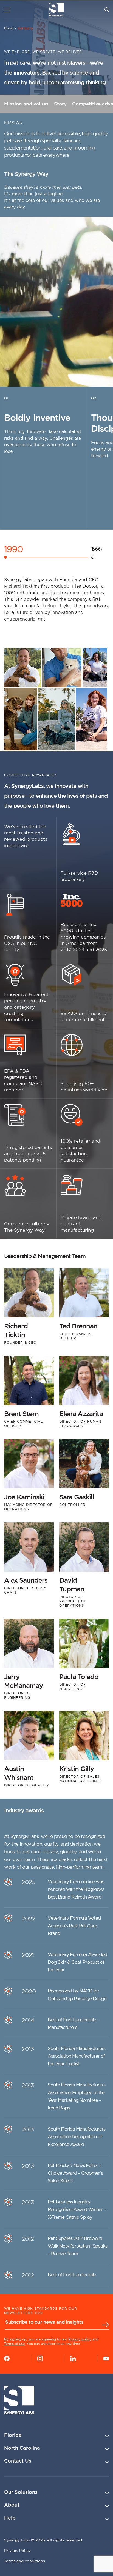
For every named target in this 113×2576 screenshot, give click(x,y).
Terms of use (14, 2343)
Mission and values (26, 104)
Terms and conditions (24, 2561)
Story (60, 104)
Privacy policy (79, 2339)
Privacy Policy (17, 2550)
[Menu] (7, 10)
+ + +
Only the pictures are to be omitted; the records above must otherwise be reproduced exactly.

• TASK RESULT:
For every named target in this 113×2576 screenshot, give click(x,y).
Terms of use (14, 2343)
Mission and values (26, 104)
Terms and conditions (24, 2561)
Story (60, 104)
Privacy policy (79, 2339)
Privacy Policy (17, 2550)
[Menu] (7, 10)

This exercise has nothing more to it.